Actions to take —
**a.** In the article about the film The Insatiable Moon, what are the answers to these questions?
(i) What theater company did Judge Riddell once act for?
(ii) Who was to play the local minister under the original plans?
(iii) What was the original budget for the film?
**b.** Carry on the article about the film The Insatiable Moon from the point where it stops.

Extracted text —

Creative Triumph

Posted on October 20, 2011 by Mike Riddell

NZ Herald

By John Drinnan

5:30 AM Friday Oct 21, 2011

The Insatiable Moon with Rawiri Paratene and Sara Wiseman was made for just $350,000

MOONDANCE

District Court Judge Rosemary Riddell made her feature film debut as director of The Insatiable Moon which has several finalists in this year’s AFTA film awards.

The film about a Ponsonby half-way-house – largely shot around the Three Lamps area – was a small but uplifting movie made on a shoestring.

Judge Riddell knows her way around drama and was once an actor for Downstage Theatre. She also made an award-winning short film. But it was a big step up. The judicial input was just one intriguing factor in the way this story made it to cinema screens in Britain and New Zealand, appearing on the Rialto channel and on DVD.

Judge Riddell is the partner of producer Mike Riddell and stepped into the breach when talks fell apart with the New Zealand Film Commission, which had planned to fund the movie. The Insatiable Moon was to have had a Scottish director, and British stars. Timothy Spall was to play the owner of the half-way house and James Nesbitt the local minister. The original budget was about $6 million, which is very small by international standards but respectable in this country. But in the end it was made for just $350,000.

Recorded data —
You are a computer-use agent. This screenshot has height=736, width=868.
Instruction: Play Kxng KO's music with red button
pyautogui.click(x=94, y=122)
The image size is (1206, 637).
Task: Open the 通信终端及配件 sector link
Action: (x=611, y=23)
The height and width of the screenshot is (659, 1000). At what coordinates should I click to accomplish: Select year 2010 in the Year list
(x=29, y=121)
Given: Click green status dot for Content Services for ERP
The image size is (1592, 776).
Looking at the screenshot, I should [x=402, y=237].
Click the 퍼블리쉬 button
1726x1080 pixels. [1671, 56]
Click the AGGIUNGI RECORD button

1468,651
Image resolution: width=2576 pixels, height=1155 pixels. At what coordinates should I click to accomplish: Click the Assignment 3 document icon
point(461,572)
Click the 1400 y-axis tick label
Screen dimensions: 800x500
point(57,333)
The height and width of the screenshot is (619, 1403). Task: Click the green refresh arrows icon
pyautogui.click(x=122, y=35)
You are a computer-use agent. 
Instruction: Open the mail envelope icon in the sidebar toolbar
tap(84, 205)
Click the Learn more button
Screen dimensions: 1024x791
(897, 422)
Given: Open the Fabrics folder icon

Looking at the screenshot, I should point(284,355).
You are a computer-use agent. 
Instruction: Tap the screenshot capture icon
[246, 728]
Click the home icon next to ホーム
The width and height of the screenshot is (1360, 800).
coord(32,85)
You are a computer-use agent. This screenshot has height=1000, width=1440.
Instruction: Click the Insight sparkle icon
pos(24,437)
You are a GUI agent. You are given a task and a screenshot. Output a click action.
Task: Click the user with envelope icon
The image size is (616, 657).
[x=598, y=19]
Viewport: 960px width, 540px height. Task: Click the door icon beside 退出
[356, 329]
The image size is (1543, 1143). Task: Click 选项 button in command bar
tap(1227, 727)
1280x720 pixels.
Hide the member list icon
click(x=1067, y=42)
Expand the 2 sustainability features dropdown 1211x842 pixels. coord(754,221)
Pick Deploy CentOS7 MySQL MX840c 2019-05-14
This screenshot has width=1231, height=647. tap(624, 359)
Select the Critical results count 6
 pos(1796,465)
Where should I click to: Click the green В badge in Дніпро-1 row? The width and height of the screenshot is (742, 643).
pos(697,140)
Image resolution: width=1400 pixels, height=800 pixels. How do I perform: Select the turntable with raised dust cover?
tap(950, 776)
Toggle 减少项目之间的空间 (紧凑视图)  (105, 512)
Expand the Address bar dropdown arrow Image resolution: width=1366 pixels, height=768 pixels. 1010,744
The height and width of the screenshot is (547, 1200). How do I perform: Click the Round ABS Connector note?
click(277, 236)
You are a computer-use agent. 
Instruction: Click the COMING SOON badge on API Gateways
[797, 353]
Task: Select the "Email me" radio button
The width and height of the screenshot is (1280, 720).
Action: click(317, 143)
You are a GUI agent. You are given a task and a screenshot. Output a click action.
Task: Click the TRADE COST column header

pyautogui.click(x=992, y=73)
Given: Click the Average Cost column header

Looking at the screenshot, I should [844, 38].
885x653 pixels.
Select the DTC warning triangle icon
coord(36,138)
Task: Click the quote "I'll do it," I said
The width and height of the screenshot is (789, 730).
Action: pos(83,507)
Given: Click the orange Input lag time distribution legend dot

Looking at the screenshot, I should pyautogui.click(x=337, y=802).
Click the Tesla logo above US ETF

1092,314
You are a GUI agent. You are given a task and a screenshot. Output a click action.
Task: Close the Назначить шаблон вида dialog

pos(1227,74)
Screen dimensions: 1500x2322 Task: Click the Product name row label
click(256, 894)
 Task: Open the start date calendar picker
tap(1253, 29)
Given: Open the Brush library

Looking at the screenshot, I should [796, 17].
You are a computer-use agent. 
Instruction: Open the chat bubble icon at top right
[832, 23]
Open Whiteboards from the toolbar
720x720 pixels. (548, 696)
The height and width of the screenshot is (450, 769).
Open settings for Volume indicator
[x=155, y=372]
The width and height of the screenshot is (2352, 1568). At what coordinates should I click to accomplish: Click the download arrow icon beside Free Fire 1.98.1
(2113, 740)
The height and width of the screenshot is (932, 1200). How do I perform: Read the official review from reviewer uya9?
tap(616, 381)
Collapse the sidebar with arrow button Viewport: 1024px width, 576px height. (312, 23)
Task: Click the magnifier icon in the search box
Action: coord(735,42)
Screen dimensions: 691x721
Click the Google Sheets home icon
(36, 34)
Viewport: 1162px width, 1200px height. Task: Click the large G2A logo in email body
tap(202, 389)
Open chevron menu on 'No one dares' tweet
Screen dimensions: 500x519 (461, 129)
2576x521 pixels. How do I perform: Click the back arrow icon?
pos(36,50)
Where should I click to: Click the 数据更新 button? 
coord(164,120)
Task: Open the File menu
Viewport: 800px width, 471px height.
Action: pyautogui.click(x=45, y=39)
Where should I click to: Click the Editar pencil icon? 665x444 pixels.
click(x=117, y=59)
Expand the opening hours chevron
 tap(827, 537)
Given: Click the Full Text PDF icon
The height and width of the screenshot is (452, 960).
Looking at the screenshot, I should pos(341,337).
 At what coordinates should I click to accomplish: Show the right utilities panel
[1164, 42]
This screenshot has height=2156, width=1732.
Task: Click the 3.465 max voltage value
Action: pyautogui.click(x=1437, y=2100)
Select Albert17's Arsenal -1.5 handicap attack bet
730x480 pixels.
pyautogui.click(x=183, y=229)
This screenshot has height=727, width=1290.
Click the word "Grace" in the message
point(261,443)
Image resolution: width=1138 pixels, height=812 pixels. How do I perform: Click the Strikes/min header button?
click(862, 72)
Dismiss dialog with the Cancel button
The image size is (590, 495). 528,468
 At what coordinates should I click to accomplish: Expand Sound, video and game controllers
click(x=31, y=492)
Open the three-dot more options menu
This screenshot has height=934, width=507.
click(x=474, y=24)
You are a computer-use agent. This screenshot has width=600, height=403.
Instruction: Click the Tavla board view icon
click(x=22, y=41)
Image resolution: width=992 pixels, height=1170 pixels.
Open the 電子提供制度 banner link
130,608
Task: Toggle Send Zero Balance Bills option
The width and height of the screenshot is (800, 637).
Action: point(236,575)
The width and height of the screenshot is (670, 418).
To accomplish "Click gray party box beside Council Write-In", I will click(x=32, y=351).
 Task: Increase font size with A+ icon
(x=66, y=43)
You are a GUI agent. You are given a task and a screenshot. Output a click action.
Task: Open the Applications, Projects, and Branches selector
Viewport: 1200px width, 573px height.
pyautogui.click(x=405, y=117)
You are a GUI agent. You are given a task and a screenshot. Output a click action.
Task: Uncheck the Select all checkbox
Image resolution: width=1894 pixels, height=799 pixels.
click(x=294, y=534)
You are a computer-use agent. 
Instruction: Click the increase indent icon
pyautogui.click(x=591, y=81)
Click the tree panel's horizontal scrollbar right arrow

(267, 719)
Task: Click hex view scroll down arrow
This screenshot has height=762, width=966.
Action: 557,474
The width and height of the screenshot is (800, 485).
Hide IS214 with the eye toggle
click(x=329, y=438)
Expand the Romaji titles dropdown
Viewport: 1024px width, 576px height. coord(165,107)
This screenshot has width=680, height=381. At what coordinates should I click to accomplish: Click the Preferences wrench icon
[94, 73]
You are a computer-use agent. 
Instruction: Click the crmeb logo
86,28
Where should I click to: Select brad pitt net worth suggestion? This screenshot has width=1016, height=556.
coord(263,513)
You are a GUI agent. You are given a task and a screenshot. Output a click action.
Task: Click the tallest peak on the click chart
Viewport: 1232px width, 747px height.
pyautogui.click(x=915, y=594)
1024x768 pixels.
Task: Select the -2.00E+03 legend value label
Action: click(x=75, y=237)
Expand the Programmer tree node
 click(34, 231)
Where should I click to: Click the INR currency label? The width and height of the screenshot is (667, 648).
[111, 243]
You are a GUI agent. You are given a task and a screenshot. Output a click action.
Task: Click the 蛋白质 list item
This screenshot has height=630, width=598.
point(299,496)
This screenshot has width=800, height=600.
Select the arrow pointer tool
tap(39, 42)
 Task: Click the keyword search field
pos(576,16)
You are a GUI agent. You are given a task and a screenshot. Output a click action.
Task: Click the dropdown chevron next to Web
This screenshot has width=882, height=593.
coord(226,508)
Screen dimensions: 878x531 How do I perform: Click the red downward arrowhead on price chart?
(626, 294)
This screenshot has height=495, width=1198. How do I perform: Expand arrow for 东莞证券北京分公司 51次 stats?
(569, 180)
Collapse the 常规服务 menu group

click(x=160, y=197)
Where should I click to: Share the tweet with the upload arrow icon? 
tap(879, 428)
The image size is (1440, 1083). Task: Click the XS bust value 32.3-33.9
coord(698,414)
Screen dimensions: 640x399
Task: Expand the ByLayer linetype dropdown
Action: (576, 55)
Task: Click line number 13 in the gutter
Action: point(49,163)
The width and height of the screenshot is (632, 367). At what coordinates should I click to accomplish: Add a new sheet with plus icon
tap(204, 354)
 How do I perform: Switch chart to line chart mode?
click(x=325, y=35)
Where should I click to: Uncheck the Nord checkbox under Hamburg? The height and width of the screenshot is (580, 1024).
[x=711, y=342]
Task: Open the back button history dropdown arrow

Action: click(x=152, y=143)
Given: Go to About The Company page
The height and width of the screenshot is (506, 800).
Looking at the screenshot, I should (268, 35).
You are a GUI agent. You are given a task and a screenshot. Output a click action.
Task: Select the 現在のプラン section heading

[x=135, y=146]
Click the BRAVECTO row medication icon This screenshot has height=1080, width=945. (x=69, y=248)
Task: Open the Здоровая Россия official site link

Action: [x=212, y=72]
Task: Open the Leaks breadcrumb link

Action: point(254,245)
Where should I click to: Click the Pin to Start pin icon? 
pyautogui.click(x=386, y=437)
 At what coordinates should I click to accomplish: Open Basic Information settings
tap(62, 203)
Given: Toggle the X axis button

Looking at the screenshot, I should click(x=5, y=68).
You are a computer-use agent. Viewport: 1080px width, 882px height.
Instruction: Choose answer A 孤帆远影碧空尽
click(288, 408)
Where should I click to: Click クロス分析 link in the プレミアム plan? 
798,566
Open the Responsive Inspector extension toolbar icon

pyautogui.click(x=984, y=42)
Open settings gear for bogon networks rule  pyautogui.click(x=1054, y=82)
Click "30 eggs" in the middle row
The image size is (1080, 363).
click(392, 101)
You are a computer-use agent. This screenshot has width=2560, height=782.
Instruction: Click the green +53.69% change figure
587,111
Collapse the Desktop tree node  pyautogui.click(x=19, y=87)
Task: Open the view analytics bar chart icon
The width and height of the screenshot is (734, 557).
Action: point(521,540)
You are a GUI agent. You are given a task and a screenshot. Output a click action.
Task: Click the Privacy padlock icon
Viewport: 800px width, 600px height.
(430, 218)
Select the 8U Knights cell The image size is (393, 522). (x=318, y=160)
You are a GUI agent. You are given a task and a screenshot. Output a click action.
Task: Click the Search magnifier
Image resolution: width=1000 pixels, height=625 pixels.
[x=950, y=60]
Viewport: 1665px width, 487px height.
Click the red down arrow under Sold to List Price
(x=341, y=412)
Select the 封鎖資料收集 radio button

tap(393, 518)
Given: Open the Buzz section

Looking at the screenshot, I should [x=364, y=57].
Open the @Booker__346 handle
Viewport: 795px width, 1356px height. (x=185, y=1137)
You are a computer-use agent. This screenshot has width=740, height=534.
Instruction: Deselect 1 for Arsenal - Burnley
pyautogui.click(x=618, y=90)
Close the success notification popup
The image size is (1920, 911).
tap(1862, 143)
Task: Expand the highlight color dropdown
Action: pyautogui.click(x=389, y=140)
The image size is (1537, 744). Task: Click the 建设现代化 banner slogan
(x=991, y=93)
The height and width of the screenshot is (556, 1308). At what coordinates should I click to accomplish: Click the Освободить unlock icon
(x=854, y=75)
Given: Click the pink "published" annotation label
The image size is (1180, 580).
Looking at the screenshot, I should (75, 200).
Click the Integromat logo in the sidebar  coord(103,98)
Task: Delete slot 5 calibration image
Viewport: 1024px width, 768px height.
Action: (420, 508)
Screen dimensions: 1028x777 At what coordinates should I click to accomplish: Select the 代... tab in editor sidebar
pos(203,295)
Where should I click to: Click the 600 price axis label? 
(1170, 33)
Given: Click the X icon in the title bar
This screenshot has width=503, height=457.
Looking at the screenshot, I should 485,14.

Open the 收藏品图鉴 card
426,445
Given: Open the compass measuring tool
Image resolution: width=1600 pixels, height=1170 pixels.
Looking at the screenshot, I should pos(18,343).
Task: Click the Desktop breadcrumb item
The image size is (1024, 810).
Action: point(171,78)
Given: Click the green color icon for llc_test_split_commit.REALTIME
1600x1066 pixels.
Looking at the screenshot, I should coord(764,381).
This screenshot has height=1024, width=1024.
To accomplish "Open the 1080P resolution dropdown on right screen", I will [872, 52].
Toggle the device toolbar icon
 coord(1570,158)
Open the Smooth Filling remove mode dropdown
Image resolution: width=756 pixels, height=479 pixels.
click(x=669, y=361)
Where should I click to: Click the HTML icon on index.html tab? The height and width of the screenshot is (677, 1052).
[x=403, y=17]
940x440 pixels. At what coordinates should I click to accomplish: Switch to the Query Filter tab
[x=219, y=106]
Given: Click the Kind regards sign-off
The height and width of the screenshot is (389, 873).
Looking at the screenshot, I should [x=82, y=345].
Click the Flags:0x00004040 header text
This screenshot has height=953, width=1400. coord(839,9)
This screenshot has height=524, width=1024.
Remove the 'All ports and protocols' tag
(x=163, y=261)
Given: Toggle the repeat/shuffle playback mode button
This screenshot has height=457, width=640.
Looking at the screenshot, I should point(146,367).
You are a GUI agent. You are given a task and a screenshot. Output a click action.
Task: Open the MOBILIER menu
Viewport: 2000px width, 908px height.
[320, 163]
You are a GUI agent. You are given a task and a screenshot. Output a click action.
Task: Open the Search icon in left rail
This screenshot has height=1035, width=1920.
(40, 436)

Responses —
**a.**
(i) Downstage Theatre
(ii) James Nesbitt
(iii) About $6 million

**b.**
Producer Mike Riddell said the film commission (under a previous regime) kept changing its mind about what it wanted from The Insatiable Moon. Commission staff obliged to look for box office returns didn’t like the idea of a movie about psychiatric patients. It wanted to emphasise the religious aspect, and then to give a bigger role to a woman TV reporter, he said, to the point that funding was withdrawn. But producers who believed in the idea and local investors made the movie on their own terms and with a good outcome.

Riddell acknowledged the film commission is between a rock and a hard place, with obligations to make New Zealand movies that have the ingredients for box office success.

INDEPENDENT

Insatiable Moon is represented in six film categories for the AFTA awards. They are: Best lead actor, Rawiri Paratene; best lead actress, Sara Wiseman: best supporting actor, Greg Johnson; best supporting actress, Teresa Woodham; best screenplay, Mike Riddell, and best original music, Neville Copland.

By their nature, awards should be on the creative product. I’m in no position to judge the movie against other contenders. But amidst the plethora of awards there should be one for independent spirit – being creative without a handout.